2. “My voice is soft today because I’m exhausted.”
You’re human. All of the attendees know that you’re not a robot, so, of course you’re prone to over-fatigue and illness. But remember, all of these participants are also humans who are equally susceptible. They paid with their time and money in order to listen to an expert who is at the top of his game, so you’re still expected to go on with the show.
You’re free to whine and mope around in bed after your speech. But, before that, don’t complain while talking about your topic–it gives off a negative energy that you may pass on to your audience.
3. “I’m not sure about that.”
If you’re not sure about something, why are you presenting it in the first place? To spread confusion? To make your audience doubt your credibility? When in doubt, don’t mention it anymore. Let’s face it: if you were planning on presenting a certain statement, you should have exerted an effort to confirm its validity.
If someone asks a question about something that you’re not familiar with, don’t give a half-hearted answer and then say that you’re not sure. Instead you should say, “That’s a good question that warrants an even better answer. So, if we could exchange contacts later, I’d love to get back to you on this after I do some extensive research on this matter.”
4. “Let’s not go back anymore.”
Your aim is to make the audience understand the subject matter. If they don’t comprehend and they want to go back, it’s your responsibility to explain it to them. Respect their time, but also respect their willingness to learn.
5. “I’ll make this fast.”
Successful public speakers are known to take their time in encouraging their listeners to ask questions. They are really interested in the process of learning and teaching, and they don’t think of their seminars as marathons. Instead, they are similar to walks in the park or jogging leisurely around the neighborhood.

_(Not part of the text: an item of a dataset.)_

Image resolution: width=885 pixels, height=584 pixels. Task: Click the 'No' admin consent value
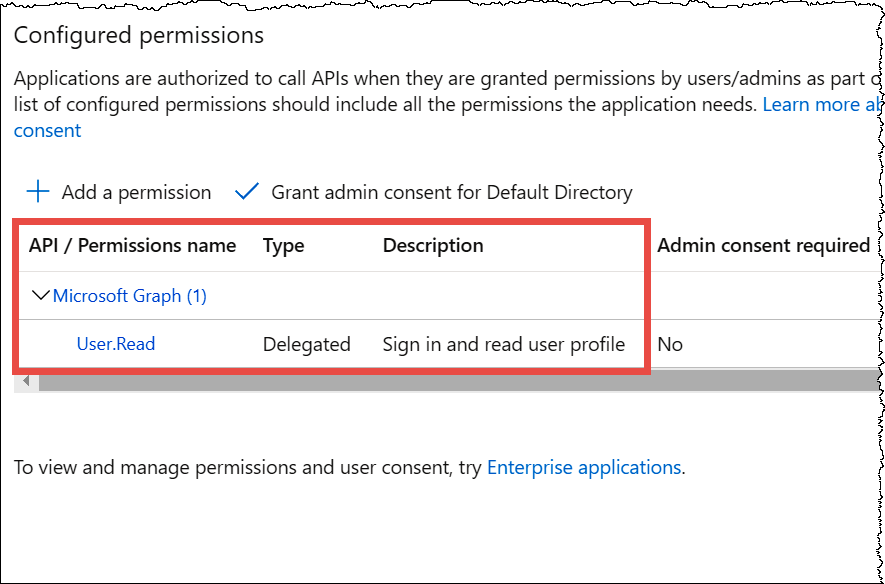pyautogui.click(x=670, y=344)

Learning is a process that requires patience. If you’re speaking about something, don’t just focus on being heard–focus on being understood.
6. “You weren’t listening, were you?”
You’re not a babysitter to a bunch of toddlers. Saying this in public is tantamount to accusing them of misbehaving.
You are a professional public speaker who has been invited to talk to colleagues. You need to give them the same respect that you want to get from them.
7. “I’m a pile of nerves right now.”
We all know that public speaking makes some people nervous, but announcing it to the public is just re-affirming that fact. In fact, if you constantly repeat this, your audience may doubt you and feel like you are not experienced enough. They may not pay attention to you anymore. Don’t say you’re nervous, as it may also freak you out and knock you out of your game. Instead, say, “I’m so excited to be here. We’re all going to learn from each other,” and smile genuinely.
Which of these have you heard from a speaker before? How did you feel after hearing it?